CD/DVD Organiser “Holds a massive 104 discs”.

Adidas Deep Energy Anti-perspirant.

‘Two for a pound’ Pure 3 in 1 make up removal cleansing wipes (25 per pack).

Supplies:

2 Maxell 4 Hour video tapes.
1 pack of four blank dvds.
1 pack of seven blank CDs.

 

Rejected item:

A couple of days in York with the good lady wife - hence the personal hygiene items - to celebrate our 31st wedding anniversary. I offered to buy her some perfume from Poundland’s select stock, but she declined. One tries.

Notes:

1. Fulltime Killer was a nice surprise. I bought it on the strength of it being in the Tartan Asia Extreme series (widescreen and subtitled) and Johnny To being the
co-director. Even there I thought I might be taking a bit of a chance since Mr. To does favour the moany-gangster genre (which I do not - The Godfather is certainly not as good as Congo) however I needn’t have worried. Once I returned home I realised I’d seen it before - in fact it is one of those films-whose-title-I-don’t-recognise - a category which grows alarmingly with the passing years (I find I am totally at a loss when it comes to the works of Steven Seagal, apart from the appositely named Belly of the Beast). Fulltime Killer is an excellent Hong Kong action film, lifted well out of the norm by a very clever script. A nice addition to the collection.

• **RECORDED INFORMATION**:
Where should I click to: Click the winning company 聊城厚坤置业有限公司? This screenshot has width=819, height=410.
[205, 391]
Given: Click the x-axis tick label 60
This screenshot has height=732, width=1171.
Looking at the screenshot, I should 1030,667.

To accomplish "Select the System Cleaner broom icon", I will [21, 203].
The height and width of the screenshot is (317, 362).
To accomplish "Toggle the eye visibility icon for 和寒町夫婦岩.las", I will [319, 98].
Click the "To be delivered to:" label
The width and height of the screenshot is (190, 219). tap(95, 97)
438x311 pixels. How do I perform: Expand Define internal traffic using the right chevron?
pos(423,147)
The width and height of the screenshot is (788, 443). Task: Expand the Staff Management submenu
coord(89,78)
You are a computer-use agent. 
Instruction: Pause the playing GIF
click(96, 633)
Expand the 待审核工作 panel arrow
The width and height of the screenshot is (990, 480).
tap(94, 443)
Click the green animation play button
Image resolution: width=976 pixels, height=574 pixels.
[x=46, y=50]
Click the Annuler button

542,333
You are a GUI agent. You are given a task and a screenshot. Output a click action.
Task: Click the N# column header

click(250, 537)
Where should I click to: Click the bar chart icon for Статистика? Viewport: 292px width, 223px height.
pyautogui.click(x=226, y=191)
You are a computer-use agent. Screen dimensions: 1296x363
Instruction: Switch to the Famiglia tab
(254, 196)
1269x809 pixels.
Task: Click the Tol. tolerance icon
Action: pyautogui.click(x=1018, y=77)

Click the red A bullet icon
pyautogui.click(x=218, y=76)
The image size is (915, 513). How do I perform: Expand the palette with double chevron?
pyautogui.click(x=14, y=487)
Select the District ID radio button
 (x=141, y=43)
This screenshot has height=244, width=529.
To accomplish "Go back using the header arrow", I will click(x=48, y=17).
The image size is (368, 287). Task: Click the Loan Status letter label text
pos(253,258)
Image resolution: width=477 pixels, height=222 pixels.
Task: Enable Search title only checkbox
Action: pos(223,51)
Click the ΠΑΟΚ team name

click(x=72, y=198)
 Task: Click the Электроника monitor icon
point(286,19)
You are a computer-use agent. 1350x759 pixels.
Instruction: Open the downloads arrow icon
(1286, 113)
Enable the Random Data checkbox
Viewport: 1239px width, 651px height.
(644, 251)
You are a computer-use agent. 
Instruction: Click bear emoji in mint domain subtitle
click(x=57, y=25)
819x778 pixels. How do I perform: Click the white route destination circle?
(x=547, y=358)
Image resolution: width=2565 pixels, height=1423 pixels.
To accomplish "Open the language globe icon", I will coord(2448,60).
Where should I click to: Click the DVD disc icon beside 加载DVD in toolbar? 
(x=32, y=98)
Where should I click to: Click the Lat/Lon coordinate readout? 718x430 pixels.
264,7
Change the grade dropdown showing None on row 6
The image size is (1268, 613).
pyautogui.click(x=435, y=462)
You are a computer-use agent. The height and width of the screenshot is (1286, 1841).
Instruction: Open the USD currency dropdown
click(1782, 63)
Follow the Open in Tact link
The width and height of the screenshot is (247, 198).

• **WHAT THIS EXERCISE ASKS**:
1. According to the Poundland shopping notes, how many discs does the CD/DVD organiser hold?
2. Write a continuation of the Poundland shopping notes, beginning after their last sentence.
The records have no connection to the Poundland shopping notes.

• **RESPONSES TO THE TASKS**:
1. It holds 104 discs.

2.
2. The York branch of Poundland is about twice as big as my ‘local’ in Newcastle-under-Lyme and yet my purchases were pretty much the same as usual. I have noticed this before. Last year I visited the large Poundland in Brighton, which occupies two floors, and came out completely empty-handed. Considering how much rubbish is made in the world, one would expect a larger store to supply a greater variety, but this does not seem to be the case. I am wondering whether, like the Poundland force of attraction discussed previously, this warping of space so that all Poundlands contain the same amount of goods despite their apparent physical size, might be another candidate for a paper to the Royal Society.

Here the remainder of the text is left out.